[What is needed]: Only the lines that contain the string "card" belong in the answer; pull them from the records.

*** Records shown ***

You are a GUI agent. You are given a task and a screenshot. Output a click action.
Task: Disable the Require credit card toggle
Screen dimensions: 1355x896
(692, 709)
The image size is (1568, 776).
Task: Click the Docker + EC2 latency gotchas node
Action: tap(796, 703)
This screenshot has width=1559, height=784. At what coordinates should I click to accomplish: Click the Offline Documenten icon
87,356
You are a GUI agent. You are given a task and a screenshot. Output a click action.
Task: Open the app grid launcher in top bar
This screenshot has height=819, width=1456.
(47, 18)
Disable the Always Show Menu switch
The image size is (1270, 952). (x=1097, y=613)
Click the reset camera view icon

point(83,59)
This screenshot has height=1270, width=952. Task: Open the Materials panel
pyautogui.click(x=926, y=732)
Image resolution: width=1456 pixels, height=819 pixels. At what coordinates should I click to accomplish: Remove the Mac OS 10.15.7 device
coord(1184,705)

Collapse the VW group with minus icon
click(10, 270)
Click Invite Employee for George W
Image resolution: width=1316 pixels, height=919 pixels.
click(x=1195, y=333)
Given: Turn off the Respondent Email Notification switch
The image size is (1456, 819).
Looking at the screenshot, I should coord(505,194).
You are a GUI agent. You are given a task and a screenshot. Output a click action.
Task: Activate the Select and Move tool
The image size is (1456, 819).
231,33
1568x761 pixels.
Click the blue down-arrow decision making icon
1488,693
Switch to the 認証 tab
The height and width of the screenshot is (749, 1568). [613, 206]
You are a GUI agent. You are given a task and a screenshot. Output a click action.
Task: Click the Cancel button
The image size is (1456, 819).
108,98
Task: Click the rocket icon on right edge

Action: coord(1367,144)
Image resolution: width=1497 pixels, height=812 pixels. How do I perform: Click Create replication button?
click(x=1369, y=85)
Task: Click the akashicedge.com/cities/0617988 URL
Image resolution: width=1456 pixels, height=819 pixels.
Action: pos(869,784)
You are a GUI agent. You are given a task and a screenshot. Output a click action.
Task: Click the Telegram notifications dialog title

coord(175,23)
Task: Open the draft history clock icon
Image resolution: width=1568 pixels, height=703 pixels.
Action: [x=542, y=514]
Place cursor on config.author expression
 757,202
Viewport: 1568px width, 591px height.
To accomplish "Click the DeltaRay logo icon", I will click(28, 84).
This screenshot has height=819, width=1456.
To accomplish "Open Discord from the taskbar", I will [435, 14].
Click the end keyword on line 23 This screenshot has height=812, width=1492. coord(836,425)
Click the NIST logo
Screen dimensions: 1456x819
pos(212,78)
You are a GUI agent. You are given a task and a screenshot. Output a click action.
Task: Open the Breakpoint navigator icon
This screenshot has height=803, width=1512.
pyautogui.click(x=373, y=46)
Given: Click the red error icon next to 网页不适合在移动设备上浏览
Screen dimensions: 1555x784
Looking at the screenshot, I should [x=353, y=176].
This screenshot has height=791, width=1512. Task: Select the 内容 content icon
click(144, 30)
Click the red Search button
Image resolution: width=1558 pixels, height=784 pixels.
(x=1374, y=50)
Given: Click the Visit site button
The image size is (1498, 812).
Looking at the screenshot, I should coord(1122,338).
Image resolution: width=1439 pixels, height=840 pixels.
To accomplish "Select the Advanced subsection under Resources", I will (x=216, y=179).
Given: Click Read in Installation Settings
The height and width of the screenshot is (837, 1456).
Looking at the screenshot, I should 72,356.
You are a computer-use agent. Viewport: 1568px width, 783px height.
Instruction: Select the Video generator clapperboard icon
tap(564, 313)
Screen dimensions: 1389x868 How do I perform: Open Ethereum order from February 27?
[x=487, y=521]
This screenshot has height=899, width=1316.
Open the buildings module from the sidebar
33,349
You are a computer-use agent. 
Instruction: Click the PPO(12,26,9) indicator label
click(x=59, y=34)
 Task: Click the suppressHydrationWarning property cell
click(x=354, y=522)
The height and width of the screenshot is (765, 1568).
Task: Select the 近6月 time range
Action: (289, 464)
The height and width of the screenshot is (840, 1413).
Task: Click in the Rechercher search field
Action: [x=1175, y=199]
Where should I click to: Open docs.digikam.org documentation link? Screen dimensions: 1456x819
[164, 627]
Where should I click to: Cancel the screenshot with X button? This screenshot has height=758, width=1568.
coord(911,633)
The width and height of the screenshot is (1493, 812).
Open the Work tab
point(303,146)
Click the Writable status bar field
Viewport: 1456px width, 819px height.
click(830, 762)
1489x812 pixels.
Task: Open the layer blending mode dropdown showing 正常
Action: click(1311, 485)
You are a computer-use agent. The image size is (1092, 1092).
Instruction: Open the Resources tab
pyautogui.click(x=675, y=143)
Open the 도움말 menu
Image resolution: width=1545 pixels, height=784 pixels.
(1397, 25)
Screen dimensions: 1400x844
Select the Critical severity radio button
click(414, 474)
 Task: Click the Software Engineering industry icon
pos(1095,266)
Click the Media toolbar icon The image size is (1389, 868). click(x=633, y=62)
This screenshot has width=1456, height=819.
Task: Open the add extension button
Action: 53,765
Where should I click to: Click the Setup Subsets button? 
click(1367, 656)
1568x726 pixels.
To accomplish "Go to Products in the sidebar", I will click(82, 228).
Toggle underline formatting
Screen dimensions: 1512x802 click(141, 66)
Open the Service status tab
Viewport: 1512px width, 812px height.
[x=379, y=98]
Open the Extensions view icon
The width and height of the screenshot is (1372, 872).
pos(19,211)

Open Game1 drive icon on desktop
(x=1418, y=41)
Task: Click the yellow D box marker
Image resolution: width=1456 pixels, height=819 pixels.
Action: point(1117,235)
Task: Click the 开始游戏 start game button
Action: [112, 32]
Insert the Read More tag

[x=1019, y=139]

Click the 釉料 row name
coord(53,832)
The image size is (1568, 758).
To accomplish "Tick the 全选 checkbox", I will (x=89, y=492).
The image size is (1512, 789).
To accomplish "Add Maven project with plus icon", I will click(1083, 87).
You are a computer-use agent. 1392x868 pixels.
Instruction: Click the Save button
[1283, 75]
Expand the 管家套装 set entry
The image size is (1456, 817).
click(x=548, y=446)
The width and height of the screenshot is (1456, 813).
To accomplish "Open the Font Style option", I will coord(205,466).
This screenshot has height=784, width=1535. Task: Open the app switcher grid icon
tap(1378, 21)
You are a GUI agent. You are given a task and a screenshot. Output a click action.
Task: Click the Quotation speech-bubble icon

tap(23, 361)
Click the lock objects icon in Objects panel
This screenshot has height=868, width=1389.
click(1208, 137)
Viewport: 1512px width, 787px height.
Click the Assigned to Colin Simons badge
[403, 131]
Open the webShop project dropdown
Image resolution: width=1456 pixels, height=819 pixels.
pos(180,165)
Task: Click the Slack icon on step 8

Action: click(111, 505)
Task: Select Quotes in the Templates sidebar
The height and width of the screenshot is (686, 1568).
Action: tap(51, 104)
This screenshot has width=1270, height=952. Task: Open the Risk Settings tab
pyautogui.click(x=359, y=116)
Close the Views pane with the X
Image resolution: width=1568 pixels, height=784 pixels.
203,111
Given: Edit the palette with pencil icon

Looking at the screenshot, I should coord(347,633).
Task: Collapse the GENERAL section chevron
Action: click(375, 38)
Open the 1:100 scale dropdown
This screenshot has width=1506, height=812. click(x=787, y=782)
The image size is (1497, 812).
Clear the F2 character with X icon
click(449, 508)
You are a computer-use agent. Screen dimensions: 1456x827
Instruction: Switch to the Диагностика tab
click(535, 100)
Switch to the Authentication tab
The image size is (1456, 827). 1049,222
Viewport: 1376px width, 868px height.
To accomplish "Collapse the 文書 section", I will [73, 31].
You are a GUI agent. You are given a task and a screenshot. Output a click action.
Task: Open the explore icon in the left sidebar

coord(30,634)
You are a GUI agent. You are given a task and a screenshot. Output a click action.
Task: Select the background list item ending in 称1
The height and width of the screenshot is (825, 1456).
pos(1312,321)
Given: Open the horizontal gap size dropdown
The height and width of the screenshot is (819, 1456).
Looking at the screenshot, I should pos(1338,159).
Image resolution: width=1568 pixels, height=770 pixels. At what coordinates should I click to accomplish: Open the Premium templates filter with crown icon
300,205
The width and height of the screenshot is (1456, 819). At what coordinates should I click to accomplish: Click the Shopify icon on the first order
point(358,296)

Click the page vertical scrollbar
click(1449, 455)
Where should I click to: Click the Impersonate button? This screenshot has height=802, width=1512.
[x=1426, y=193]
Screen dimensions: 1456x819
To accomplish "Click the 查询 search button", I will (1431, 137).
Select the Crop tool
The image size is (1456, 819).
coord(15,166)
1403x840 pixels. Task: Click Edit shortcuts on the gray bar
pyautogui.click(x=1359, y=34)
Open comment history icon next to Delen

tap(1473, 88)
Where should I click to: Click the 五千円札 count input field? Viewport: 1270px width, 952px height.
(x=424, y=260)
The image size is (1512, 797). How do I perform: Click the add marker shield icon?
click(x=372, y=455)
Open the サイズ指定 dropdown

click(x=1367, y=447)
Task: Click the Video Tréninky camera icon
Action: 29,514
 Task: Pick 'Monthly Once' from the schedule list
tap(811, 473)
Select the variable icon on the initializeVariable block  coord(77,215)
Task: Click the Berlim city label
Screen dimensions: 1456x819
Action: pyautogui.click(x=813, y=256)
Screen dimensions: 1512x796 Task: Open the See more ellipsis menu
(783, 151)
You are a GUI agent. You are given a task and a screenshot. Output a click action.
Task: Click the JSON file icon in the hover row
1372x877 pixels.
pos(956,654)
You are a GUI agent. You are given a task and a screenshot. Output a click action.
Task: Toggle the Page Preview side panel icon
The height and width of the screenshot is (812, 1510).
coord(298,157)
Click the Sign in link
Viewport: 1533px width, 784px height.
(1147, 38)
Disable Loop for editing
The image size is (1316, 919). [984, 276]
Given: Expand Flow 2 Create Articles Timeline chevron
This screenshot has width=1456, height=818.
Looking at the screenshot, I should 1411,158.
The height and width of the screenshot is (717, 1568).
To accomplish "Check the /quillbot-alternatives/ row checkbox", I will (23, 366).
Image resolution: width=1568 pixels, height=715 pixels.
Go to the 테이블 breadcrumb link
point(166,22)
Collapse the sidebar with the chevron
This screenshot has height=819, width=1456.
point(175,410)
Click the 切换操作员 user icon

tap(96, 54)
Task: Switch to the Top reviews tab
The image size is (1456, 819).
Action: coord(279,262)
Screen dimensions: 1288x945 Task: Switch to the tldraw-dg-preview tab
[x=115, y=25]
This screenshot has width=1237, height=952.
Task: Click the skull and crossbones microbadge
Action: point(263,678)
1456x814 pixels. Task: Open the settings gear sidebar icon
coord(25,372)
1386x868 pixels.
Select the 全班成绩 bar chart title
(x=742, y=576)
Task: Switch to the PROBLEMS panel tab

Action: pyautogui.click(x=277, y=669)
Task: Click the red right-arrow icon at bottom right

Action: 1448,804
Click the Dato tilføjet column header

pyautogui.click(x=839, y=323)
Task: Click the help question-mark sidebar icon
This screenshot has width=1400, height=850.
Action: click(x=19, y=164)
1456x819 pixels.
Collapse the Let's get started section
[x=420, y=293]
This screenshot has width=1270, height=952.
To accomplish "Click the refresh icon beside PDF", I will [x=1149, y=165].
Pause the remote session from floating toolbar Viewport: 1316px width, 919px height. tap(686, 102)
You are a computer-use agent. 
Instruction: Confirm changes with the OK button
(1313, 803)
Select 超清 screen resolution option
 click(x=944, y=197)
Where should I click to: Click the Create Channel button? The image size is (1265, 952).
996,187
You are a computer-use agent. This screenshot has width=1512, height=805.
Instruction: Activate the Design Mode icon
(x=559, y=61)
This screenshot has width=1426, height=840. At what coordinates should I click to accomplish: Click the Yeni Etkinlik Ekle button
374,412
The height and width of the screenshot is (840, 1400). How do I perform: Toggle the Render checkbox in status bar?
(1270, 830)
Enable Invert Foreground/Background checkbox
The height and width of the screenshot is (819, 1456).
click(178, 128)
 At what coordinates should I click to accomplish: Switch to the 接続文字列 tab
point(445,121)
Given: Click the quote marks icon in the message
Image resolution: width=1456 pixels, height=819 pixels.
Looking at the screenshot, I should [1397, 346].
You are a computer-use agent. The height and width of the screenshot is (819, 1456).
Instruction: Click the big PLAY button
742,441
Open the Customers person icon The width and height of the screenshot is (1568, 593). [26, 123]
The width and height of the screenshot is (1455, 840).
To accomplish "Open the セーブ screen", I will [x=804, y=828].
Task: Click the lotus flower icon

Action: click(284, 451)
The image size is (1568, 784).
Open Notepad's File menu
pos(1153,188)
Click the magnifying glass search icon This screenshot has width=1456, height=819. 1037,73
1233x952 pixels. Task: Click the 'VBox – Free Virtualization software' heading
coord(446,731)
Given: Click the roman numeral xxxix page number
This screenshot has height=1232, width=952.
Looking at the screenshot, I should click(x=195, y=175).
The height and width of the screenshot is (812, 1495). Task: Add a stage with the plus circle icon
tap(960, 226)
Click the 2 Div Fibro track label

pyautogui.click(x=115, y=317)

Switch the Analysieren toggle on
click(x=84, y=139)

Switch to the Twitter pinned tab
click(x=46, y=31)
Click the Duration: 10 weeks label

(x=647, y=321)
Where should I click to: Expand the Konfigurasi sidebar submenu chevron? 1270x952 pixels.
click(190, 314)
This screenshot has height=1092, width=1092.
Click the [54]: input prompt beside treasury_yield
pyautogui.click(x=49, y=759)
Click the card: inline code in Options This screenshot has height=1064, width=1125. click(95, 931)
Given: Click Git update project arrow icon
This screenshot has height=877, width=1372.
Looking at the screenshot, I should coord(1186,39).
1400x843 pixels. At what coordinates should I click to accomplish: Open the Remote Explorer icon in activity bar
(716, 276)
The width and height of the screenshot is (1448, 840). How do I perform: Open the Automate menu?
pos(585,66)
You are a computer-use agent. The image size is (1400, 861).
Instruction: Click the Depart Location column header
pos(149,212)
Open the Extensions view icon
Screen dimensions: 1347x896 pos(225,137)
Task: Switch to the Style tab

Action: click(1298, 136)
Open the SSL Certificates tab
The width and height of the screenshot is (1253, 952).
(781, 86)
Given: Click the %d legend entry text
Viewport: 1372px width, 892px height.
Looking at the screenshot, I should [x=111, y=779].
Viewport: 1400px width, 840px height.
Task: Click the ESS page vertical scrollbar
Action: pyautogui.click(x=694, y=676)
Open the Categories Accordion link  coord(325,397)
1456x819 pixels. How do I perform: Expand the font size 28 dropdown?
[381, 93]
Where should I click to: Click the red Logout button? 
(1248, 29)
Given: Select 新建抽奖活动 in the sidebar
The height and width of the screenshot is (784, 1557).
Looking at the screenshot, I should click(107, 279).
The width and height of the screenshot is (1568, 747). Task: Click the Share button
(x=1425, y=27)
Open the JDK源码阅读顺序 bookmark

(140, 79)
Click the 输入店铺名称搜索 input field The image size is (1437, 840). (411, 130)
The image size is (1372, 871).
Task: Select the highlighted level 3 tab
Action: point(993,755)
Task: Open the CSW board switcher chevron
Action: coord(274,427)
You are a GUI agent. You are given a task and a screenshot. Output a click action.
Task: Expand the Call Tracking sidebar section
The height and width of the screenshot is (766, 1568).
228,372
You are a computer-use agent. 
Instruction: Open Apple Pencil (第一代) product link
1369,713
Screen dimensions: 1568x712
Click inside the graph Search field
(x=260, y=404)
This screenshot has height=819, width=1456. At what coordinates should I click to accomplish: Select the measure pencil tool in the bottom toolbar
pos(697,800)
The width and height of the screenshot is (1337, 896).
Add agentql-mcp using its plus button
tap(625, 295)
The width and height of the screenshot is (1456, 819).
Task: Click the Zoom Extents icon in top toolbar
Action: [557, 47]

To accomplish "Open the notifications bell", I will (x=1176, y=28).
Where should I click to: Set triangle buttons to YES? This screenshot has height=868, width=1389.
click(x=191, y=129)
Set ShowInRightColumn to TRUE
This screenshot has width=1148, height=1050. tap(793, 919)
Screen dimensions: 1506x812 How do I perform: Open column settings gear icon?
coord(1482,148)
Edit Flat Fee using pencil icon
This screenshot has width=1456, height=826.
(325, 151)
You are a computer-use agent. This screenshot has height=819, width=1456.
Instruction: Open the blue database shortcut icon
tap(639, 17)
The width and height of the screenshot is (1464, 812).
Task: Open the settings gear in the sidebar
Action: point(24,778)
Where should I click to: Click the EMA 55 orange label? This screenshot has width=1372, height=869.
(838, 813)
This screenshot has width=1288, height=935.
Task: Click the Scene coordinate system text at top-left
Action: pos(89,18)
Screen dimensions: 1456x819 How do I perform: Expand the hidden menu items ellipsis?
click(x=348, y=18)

*** End of Records shown ***

[Worked solution]:
Task: Disable the Require credit card toggle
Click the card: inline code in Options This screenshot has height=1064, width=1125. click(95, 931)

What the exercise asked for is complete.